From Scanlon PJ, Faxon DP, Audet AM, et al. ACC/AHA guidelines for coronary angiography: executive summary and recommendations. A report of the American College of Cardiology/American Heart Association Task Force on Practice Guidelines (Committee on Coronary Angiography) developed in collaboration with the Society for Cardiac Angiography and Interventions. Circulation. 1999;99(17):2345–2357, with permission.


For patients determined to be at low risk of adverse events, medical therapy alone is usually sufficient and may be superior to an invasive approach. For the moderate- or high-risk subsets, there is older evidence from randomized trials that medical therapy coupled with surgical revascularization improves long-term survival over medical therapy alone.12 Therefore, the judicious use of noninvasive and invasive studies can help establish the diagnosis of CAD while simultaneously performing the critical risk stratification that is essential in determining the appropriate risk-reducing treatment strategies, from medical therapy alone to medical therapy plus revascularization.


Conclusion


Chest pain is the most common initial presenting symptom for patients diagnosed with CAD. Although coronary angiography provides powerful prognostic information and remains the gold standard for diagnosis, noninvasive tests are often more appropriate initial tools for patients with low or intermediate clinical predictors of CAD. Even for patients with a high pretest probability of CAD, noninvasive testing can be a useful prognostic tool that allows for selection of patients who warrant further invasive evaluation.


MEDICAL TREATMENT FOR STABLE ANGINA


There are two primary goals of medical treatment for chronic stable angina: prevent MI and cardiovascular death as well as improve quality of life by decreasing anginal symptoms and occurrence of ischemia.6 However, the process of atherosclerosis cannot be reversed by medications or by revascularization procedures. Lifestyle changes can and do influence the disease course and are most often underutilized in the treatment of patients with stable CAD.14 Lifestyle changes are inexpensive, readily available, and very effective but require a motivated patient as well as support and emphasis from the physician.
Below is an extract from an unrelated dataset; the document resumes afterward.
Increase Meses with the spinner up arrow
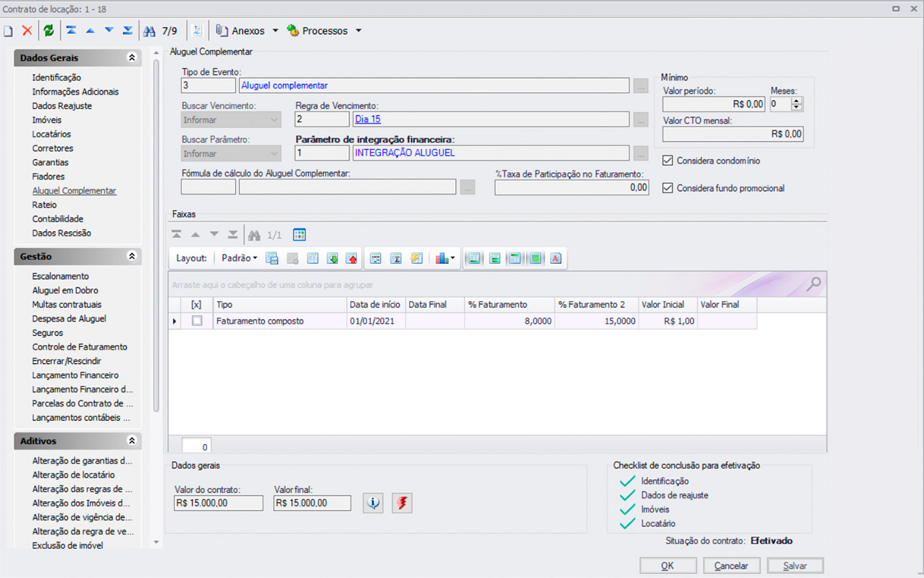Image resolution: width=924 pixels, height=578 pixels. (x=797, y=101)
Lifestyle changes should be implemented first-line and should be complementary to medical therapy.


PCIs became increasingly more common in the late 1990s and early 2000s due to an overall favorable effect on reducing anginal symptoms in numerous studies of PCI versus medical therapy in CAD.1523 The early meta-analyses of these studies did not show a reduction in mortality or MI incidence compared to medical therapy alone in these patients,24,25 even though a more recent meta-analysis did show a possible improvement in overall mortality with PCI.26 As mentioned previously, CABG does have clear-cut long-term survival benefits versus medical therapy alone, but only in a minority of patients with high-risk angiographic features.12 An initial trial of medical therapy, therefore, remains the mainstay of treatment for the majority of patients with chronic, stable CAD. This is achieved through a combination of therapies that target both ischemic symptoms and modifiable risk factors known to aggravate angina and cardiovascular disease. Medications known to reduce the risk of MI and death receive the highest priority. Medications aimed at improving quality of life by reducing the frequency and severity of anginal episodes serve as important supplementary therapies.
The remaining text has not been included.